1. a fictitious prose narrative of considerable length and complexity, portraying characters and usually presenting a sequential organization of action and scenes.
The film, Cock and Bull, refers to its source, The Life and Opinions of Tristram Shandy, Gentleman, as "a masterwork of postmodernism before there was any modernism to be post." What we might ask is whether it is possible to explode conventions before they have been established?

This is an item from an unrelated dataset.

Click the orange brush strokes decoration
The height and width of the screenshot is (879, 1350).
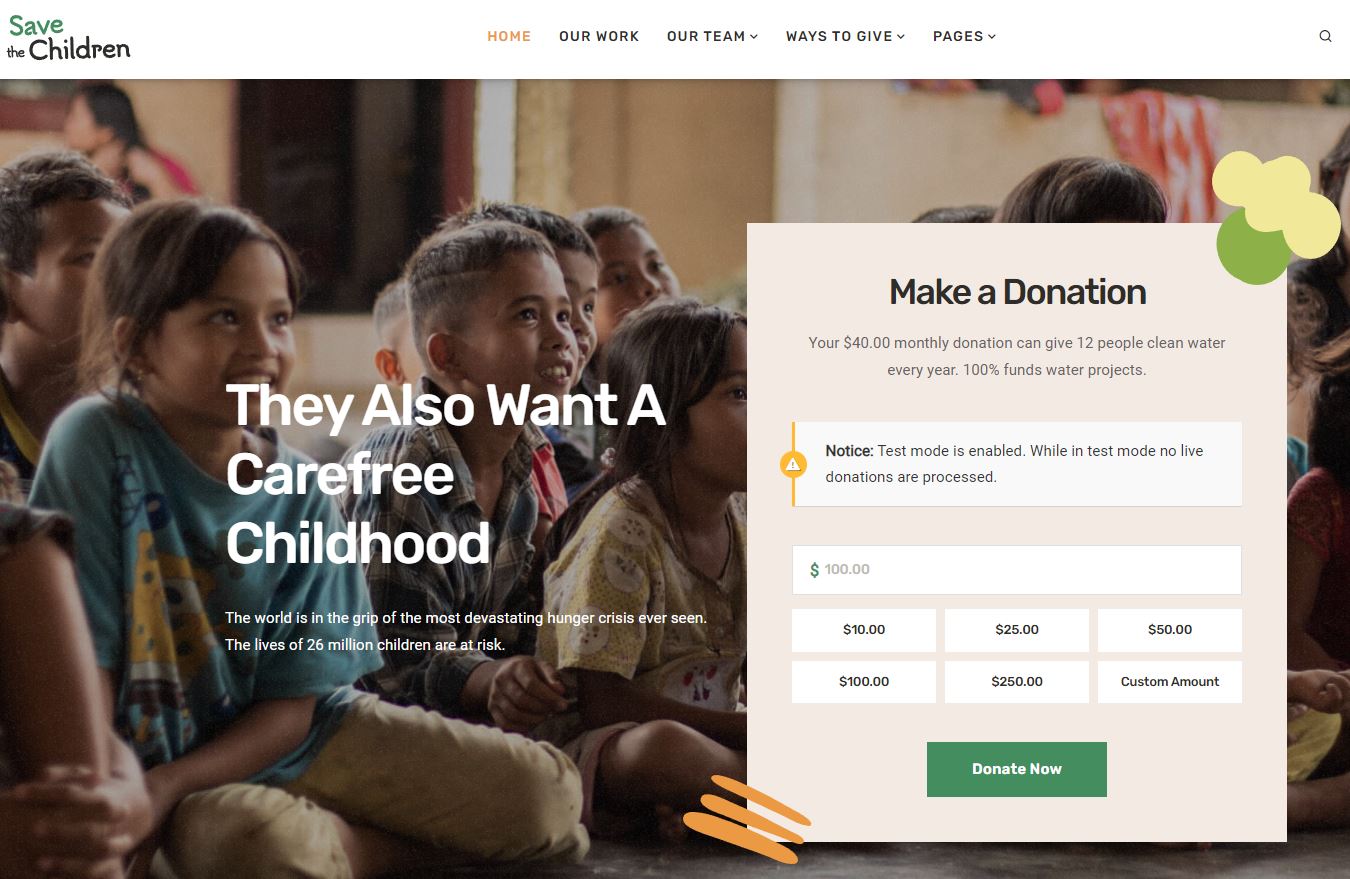(747, 819)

When I was a lad we were told that Don Quijote was the first novel. But it produced no flowering of the form in Spain, so it does seem fair to credit the British instead. I'd consider Gulliver's Travels a novel, so Jonathan Swift would be my choice, but many cite Samuel Richardson as the father of the novel. Whomever you place first, they were promptly followed by Daniel Defoe, Henry Fielding, Frances Burney, and Laurence Sterne, among others. And the novel quickly became the preferred form of English-language literature.

But consider that form, as defined above, and Sterne emerges--there at the very birth of the novel--as the skunk at the garden party. Because his Tristram Shandy steadfastly refuses to follow any kind of sequence, does not contain much action, and is, in fact, ultimately devoid of a plot. Sure, it's supposed to be the fictitious autobiography of the eponymous "hero," but never gets much beyond his conception and birth.

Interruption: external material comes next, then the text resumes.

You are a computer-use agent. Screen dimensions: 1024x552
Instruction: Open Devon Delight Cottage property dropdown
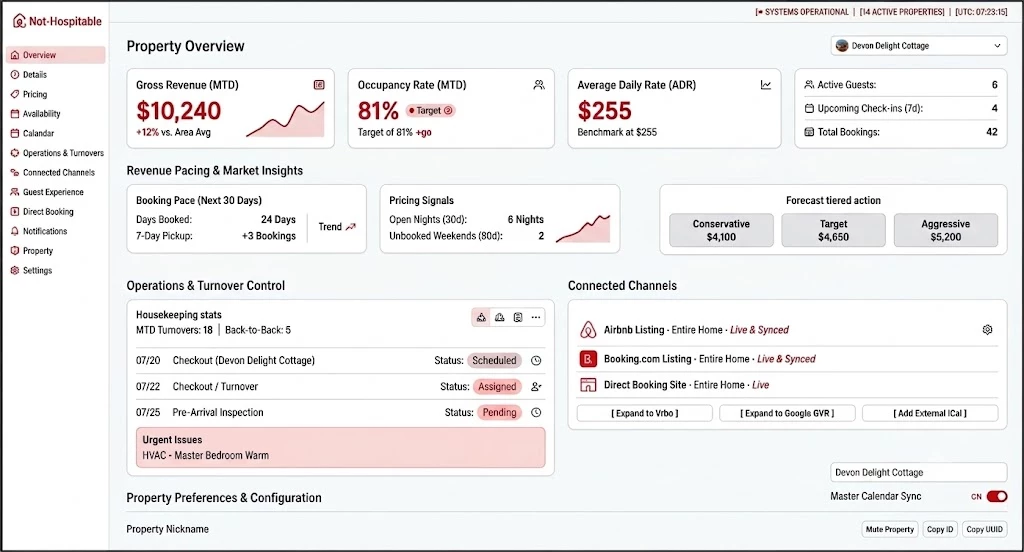[x=919, y=46]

Instead Sterne seems hellbent on making the novel yield to the reality of everyday life, so instead of a linear plot we get a book that consists mainly, and famously, of digressions. It's a funny book and one I enjoy reading in chunks, but it does defy a sustained reading for precisely these reasons. The lack of any narrative drive frustrates as much as it entertains. We can concede Sterne's point, that life is a series of digressions rather than a straight line from birth (or even conception) to death, but the fact remains that every life does proceed from the starting point to the end point eventually. The narrator's refusal to do so is exactly as provocative as Sterne presumably intended.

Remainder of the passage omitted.